Africa
Internal refugees deserve same rights as the fleeing people from across the border
Internal refugees generated by the violence that followed Kenya’s presidential in early this year. Photo/FILE
Posted Thursday, August 21 2008 at 19:21
The May xenophobic violence in South Africa, which left over 30,000 people displaced, posed a new challenge for the Africa Union (AU) in its quest to tackle the problem of refugees and Internally Displaced People in the continent.
The carnage took place when the AU was revising the Organization of African Unity Convention Governing the Specific Aspects of Refugee Problems in Africa (1969) and drafting an Internally Displaced Persons Convention.
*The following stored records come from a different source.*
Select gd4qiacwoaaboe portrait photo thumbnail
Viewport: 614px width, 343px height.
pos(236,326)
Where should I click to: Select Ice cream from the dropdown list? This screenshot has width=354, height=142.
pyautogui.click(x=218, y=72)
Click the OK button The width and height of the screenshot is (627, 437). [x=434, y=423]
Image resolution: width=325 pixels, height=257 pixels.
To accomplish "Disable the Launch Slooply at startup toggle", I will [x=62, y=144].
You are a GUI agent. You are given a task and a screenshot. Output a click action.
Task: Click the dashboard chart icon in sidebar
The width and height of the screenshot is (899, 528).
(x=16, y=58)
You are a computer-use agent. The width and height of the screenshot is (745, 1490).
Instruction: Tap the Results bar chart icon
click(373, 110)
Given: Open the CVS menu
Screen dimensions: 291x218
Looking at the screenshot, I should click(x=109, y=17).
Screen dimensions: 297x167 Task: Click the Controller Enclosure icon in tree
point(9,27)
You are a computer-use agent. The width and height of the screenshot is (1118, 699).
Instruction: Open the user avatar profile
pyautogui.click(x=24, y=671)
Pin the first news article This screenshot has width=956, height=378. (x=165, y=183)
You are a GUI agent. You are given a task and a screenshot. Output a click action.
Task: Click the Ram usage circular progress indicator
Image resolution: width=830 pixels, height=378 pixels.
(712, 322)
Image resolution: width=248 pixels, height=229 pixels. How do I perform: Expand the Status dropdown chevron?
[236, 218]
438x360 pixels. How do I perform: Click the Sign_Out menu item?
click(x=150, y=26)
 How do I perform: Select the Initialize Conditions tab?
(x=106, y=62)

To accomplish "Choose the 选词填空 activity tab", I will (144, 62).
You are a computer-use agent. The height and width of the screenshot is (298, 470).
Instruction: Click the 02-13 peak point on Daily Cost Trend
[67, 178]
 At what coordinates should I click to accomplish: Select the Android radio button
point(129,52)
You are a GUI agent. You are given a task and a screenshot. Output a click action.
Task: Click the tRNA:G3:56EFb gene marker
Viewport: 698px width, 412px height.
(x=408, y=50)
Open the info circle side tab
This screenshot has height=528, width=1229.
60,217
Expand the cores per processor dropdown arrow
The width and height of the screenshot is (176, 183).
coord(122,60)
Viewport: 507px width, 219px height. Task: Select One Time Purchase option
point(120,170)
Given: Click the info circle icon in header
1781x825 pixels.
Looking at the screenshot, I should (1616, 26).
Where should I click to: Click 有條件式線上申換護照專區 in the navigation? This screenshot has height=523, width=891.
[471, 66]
The revised AU refugees’ convention is intended to assist the continental body to grapple with the huge numbers of displaced people who, according to UN Secretary-General Ban Ki-moon, remain “arguably the most significant humanitarian challenge that we face.”
To improve refugee security, the continental body needs to revive the spirit and letter of the 1969 OAU Refugee Convention by utilising the existing legal and institutional regional framework to act on human rights crises as they unfold.
Noting the huge numbers of internal refugees in the continent, in 2006 the AU embarked on drafting a Convention on the Prevention of Internal Displacement and the Protection of and Assistance to Internally Displaced Persons in Africa.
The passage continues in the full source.